Ashley & Jen: When was the last time you put your full self out there? Any repercussions?
Ashley: I am not like John at all. I want others to talk first. I’m a person who stays fairly quiet in professional and networking settings. I don’t put myself out there, and even thinking about stepping outside of my comfort zone gives me anxiety. I have been on a job search for three years now, so I’ve had to put myself out there more in these past three years than ever. I’ve applied for roughly 70 jobs and have interviewed nine times, creating PowerPoints, scope of work plans, giving presentations, and I have yet to land a new role. Anyone who has gone through a similar experience knows how disheartening it is to work hard, be yourself, and truly put yourself out there to a world of strangers in hopes that they will accept you, just to be denied in the end. Still, I don’t give up, and I continue to put myself out there. I recently connected with John on LinkedIn and he encouraged me to try something new: put myself out there via LinkedIn to build my network. Since this was something I hadn’t tried before, I thought, “what the heck?” and went for it, full throttle. I began writing to people who are in roles I’m applying for or aspire to be in, I reached out to recruiters, I messaged alumni from my alma mater, and what did I get? Silence. I didn’t get a single reply. Even though it feels like I’m putting myself out there time after time and failing, I have learned a lot through this process. First and foremost, I’ve learned how to put myself out there and I have proven to myself that I can do it, even if it is frightening at first.
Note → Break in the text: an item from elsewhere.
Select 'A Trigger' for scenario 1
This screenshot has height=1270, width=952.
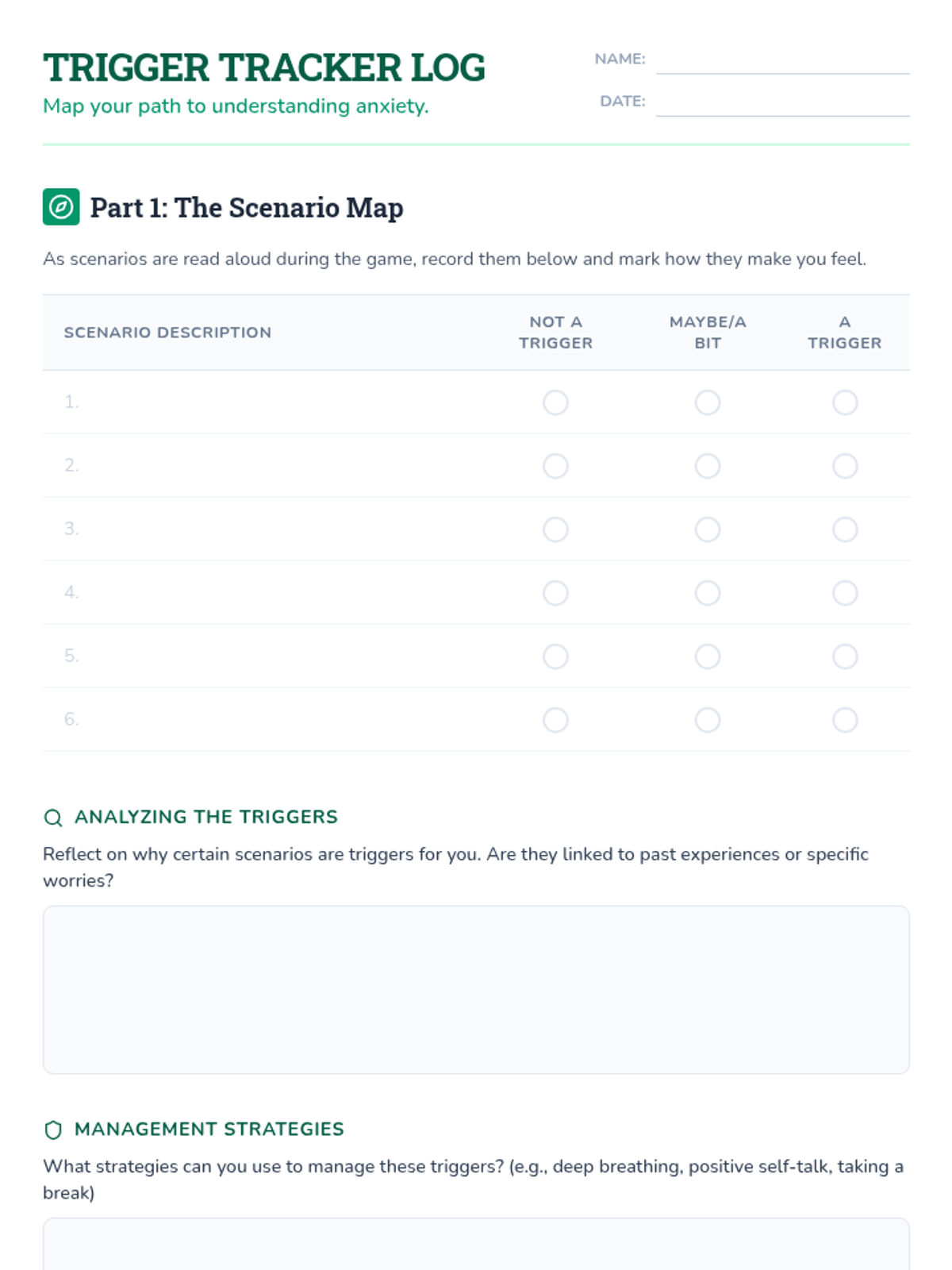(845, 402)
I’ve discovered that there are several ways a person can put themselves out there, and I have accepted the fact that it isn’t always going to work out in the end. Most importantly, I’ve become more resilient, I’m no longer afraid to put myself out there, and I know that since I am learning from this experience, I haven’t failed at all.
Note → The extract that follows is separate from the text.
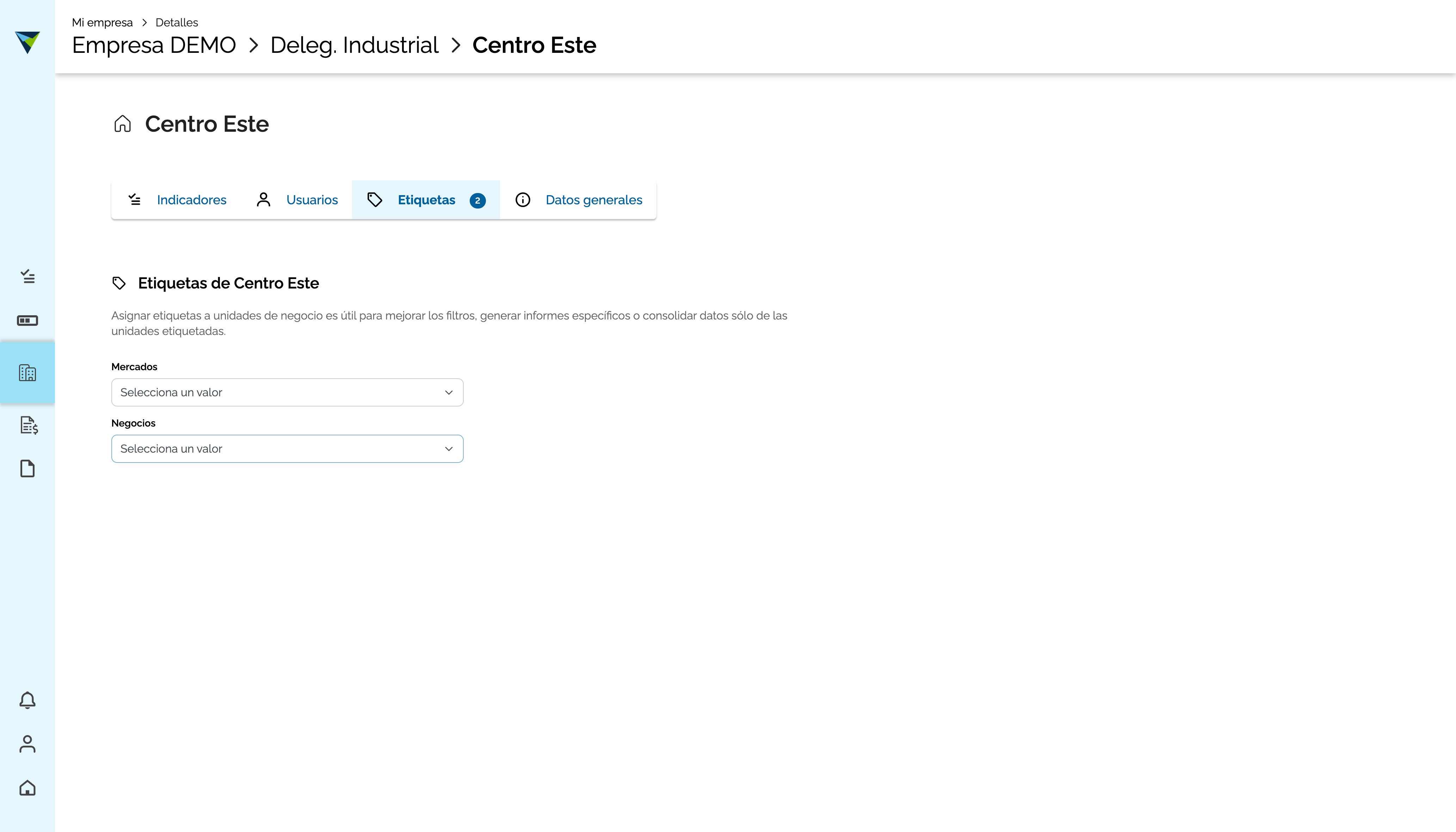Click the Mi empresa breadcrumb link

pos(102,22)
Jen: I feel like I ‘throw myself out there’ in some way almost every day. I usually say I am ‘winging it’ and realize now that’s pretty much what I am doing. Thinking about a recent time I did this that was significant I keep coming back to writing. I have always wanted to write more, and it took meeting John for me to put myself out there more than ever before. I remember our first piece a few months ago, I sent him back what I thought was a draft and he published it right away! I cringed typo anyone?!?
Over time, it has gotten easier and easier and while typos still bother me, I have accepted them for sake of forward progress. This is out of my comfort zone, but it has allowed me to lower my stress and worry associated with writing. More recently, I took an even bigger leap and published my own piece. It was totally on a whim and emotionally driven from the experience. I hit ‘publish’ and snapped my computer shut before I had a chance to renege. It felt amazing! I am grateful for the experience and joy this has brought to my life. Everyone should find at least one thing today that they can do to move out of their comfort zone. Worst case, you will learn something new, even if it’s learning what won’t work for you. More times than not, I think you will find a greater freedom and renewed sense of purpose.